### Material provided
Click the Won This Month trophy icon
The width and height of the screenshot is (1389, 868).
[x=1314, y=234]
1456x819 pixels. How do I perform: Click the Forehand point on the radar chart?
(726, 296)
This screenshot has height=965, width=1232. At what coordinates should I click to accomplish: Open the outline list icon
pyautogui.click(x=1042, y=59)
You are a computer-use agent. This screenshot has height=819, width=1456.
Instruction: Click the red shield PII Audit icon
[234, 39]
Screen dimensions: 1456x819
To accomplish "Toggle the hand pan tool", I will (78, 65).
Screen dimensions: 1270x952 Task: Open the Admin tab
######
Activity: Scan the material above and copy every line that holds the string "dimensions".

Exercise output:
Screen dimensions: 1456x819
Screen dimensions: 1270x952 Task: Open the Admin tab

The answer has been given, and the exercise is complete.